題目要求 =>
請修改談勞動法律關係客體的文字,從“勞動力的保護關系。勞動力與它”開始,一直到“中、青、成年、未成年來分類。”為止,把其中的“保護對象”換成“保障對象”後重新寫出。

所附文字 =>
'''

勞動力的使用關系。在勞動報酬權和企業用人權的關系中,權利義務共同指向的對象是使用中的勞動力。潛在的勞動能力是一種非對象化的東西,無法精確計量,難以直接成為勞動報酬權的客體。在社會化大生產條件下的集體勞動過程中,勞動者個人的行為往往是溶合于整體勞動中,通過執行勞動紀律使勞動者的行為符合企業的整體要求。勞動者有償地讓渡勞動力的使用權,具體化為勞動者按用人單位的要求進行勞動,用人單位按勞動量進行分配這樣一種勞動力的使用關系,以運動形式的勞動力為客體。以使用的勞動力為依據,也可將勞動分為腦力勞動、體力勞動、復雜勞動、簡單勞動、本職勞動、兼職勞動等等。

勞動力的保護關系。勞動力與它的物質載體-勞動者的身體密不可分。在休息權和勞動安全衛生權關系中,是以勞動力的物質載體為保護對象的。我國的工時制度、休假制度、勞動安全衛生制度是為保障勞動者在勞動過程中得到安全和健康而建立起來的法律制度。其目的是使勞動者的人身受到保護,從而保護勞動力。以勞動力的物質載體為依據,常以男、女、老、中、青、成年、未成年來分類。

四、筆者在1994年出版的幾部教材中將勞動法律關系的客體概括為“勞動力”,(注:參見董保華主編:《勞動法教程》,上海交通大學出版社1994年版,第58~60頁;董保華主編:《勞動法與勞動爭議實用手冊》,中國檢察出版社1994年版,第70~71頁。)近年來在其他學者的著作和文章中也看到了一些比較接近的提法。(注:參見許建宇:《勞動法新論》,杭州大學出版社1996年版,第47~48頁。)但是,均未充分展開論證。要確立勞動法律關系的客體是勞動力的觀點,還須對有關的批評作回答。在我國曾作過較為系統批評的當推史探徑同志。

他認為,勞動力在法律關系中的地位是有一個發展過程的。在奴隸社會,奴隸不能充當權利主體,只能充當權利客體,他是奴隸主所有的財產,當然談不上他的勞動力另外有什么性質。到了資本主義社會,先是承襲羅馬法的舊觀念。在1804年公布的《法國民法典把雇傭勞動力當作租賃關系,直到1900年《德國民法典》才專門規定了雇傭一節。不論《法國民法典》,還是《德國民法典》,雖把勞動者當作主體,卻把勞動力當作權利客體,勞動力與其持有人分開。20世紀以來,勞動法成為獨立的部門法以后,情況才根本改變。勞動法要促進勞動人格的實現,使勞動力完全人格化,勞動力與持有者合一,由客體轉為主體,其目的是促使對勞動者的完全保護。勞動契約中規定,雇主并非單純地有償接受受雇人的勞動行為,而且要對受雇人在勞動中的安全和健康以及保險、福利等全面負起責任。(注:參見史探徑:《勞動法》,經濟科學出版社1990年版,第78~80頁。)筆者對這一結論不敢茍同。

'''

資料部分 =>

'''

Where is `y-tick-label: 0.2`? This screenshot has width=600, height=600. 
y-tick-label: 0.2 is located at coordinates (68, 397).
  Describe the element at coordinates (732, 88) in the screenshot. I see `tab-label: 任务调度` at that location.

'''

完成結果 =>
勞動力的保護關系。勞動力與它的物質載體-勞動者的身體密不可分。在休息權和勞動安全衛生權關系中,是以勞動力的物質載體為保障對象的。我國的工時制度、休假制度、勞動安全衛生制度是為保障勞動者在勞動過程中得到安全和健康而建立起來的法律制度。其目的是使勞動者的人身受到保護,從而保護勞動力。以勞動力的物質載體為依據,常以男、女、老、中、青、成年、未成年來分類。